For immediate release: February 7, 2002

AUPE president urges Alberta to hold health reforms for Romanow Report

EDMONTON – Alberta should hold off on radical health care reforms until Roy Romanow has the opportunity to deliver his federal review of Canada’s health care system, says the president of the province’s largest union.

"It does not make sense for our province to rush into radical and controversial changes to health care at the very moment a major federally funded review of the entire Canadian system is under way," said Alberta Union of Provincial Employees President Dan MacLennan.

"Hopefully, the final Romanow report will do the right thing and recognize the need for the federal government to put more money into the provinces for health care," MacLennan said.

Romanow, the former premier of Saskatchewan, published an interim report yesterday in which he called for provinces that are considering health care changes to wait until the federal report is completed.

MacLennan said Romanow is right to worry about fragmenting the national health care system, adding that "there is no compelling reason to race into ill-considered ‘reforms’ that may do more harm than good.

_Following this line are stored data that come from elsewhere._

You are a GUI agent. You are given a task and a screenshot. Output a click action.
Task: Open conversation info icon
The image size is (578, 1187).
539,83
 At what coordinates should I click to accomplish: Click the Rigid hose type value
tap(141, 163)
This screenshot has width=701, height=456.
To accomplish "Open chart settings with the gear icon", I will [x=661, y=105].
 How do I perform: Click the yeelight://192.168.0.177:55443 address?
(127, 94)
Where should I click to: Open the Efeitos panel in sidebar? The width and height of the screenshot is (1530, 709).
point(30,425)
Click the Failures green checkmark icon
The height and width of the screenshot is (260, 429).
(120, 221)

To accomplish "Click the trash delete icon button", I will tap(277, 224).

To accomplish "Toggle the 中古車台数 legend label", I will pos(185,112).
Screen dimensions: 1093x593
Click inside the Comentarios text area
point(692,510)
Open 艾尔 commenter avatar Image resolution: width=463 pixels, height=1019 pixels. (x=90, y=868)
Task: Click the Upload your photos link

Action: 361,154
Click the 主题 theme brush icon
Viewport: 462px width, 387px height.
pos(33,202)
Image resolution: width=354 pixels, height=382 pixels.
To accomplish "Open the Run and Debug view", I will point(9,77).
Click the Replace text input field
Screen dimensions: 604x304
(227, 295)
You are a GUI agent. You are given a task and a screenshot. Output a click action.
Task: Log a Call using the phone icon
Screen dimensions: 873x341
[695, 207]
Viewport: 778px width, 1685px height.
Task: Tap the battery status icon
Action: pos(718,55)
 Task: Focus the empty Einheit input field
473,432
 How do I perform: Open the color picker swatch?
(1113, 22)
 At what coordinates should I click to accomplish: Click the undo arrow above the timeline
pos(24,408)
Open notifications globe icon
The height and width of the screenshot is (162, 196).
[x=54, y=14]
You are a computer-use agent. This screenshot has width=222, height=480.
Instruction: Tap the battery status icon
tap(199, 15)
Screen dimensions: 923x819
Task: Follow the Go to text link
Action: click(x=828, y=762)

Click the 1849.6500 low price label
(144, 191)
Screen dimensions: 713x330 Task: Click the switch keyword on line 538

"Advocates of privatizing and fragmenting the system have done a good job of creating a sense of urgency, even panic, about the need for immediate change to health care," MacLennan said. "The need for extreme haste is exaggerated when the provinces should be ensuring the Romanow commission acknowledges increased federal funding as part of any real solution.

"As the union representing the largest number of health care workers in Alberta, we are confident that many efficiencies have been and can be found within the system that will make Canada’s entire approach to universal health care completely sustainable," he said.

MacLennan cited the idea of handing the services of the Alberta Mental Health Board to regional health authorities – an idea being seriously considered by the Alberta government – as an example of a radical proposal that would do far more harm than good.

"Regionalization of mental health services will result in fragmentation of service, reduction in service, higher costs to deliver less, and huge adjustment costs," MacLennan said.

"The Alberta government needs to provide much more time for input from concerned groups like AUPE and its frontline members into this unwise and expensive policy decision."

MacLennan also noted that "AUPE must frequently deal with for-profit, private sector employers in the continuing-care sector. We have deep concerns about their treatment of both employees and residents.

"We should not allow ourselves to be rushed into irreversible changes to the system that would increase the role played by such employers without time being given for a thorough public airing of what is being proposed."


For more information, contact:
Dan MacLennan, President, AUPE, 780-930-3301 or 780-910-8392 (cellular phone)
David Climenhaga, Communications Director, AUPE, 780-930-3311
or 780-717-2943 (cellular phone)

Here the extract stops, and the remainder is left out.